A pesar de que finalmente consiguió
alquilar una casa de unos doscientos metros cuadrados y que, después de varios
meses, pudo desembalar los mármoles para convivir con ellos en completa
soledad, la diosa debía jugar una última carta en la propia Inglaterra y a
través del gran poeta inglés, el ya mencionado Lord Byron, quien, en La maldición de Minerva, aquel libro
producto de su primer viaje a Atenas allá por 1811, afirmaría lo siguiente:
“Que sin una sola chispa de fuego
inteligente, sean todos sus hijos [los de lord Elgin] tan ineptos como su
progenitor (…) En cuanto a él [lord Elgin], que siga parloteando con sus
artistas mercenarios y que los elogios de la locura compensen el aborrecimiento
de la sabiduría. Que esos aduladores celebren largo tiempo el buen gusto de su
amo, cuyo gusto más noble por naturaleza es…vender. Vender y hacer que el
Estado (…) sea el receptor de su rapiña”.

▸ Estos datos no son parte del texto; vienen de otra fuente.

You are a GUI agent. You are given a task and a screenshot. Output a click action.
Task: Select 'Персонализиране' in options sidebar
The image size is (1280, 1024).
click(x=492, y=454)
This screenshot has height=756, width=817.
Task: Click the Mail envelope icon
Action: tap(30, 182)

Los textos de Byron circularon
por toda Europa acabando con la mínima reputación que pretendía conservar “Eggy”.
Para finalizar, ahogado por las
deudas, se ve obligado a vender los mármoles al Estado británico no sin antes
pasar por una comisión investigadora frente a la cual debió defenderse y
explicar la forma en que adquirió los mismos. Si bien salió indemne del proceso
y la comisión entendió que la adquisición había sido legal, el precio
determinado fue de apenas 35.000 libras, un precio irrisorio que lord Elgin se
vio obligado a aceptar. Luego, el Parlamento votó la transferencia de los
mármoles al Estado y desde aquel momento se encuentran en el Museo Británico.
Lord Elgin acabo exiliado en
Francia, solo y en la miseria total. Murió en 1841. Durante 30 años sus hijos se
encargaron de las deudas que supusieron la obtención de los mármoles. Como
diría la propia Marcolongo, toda una verdadera tragedia griega.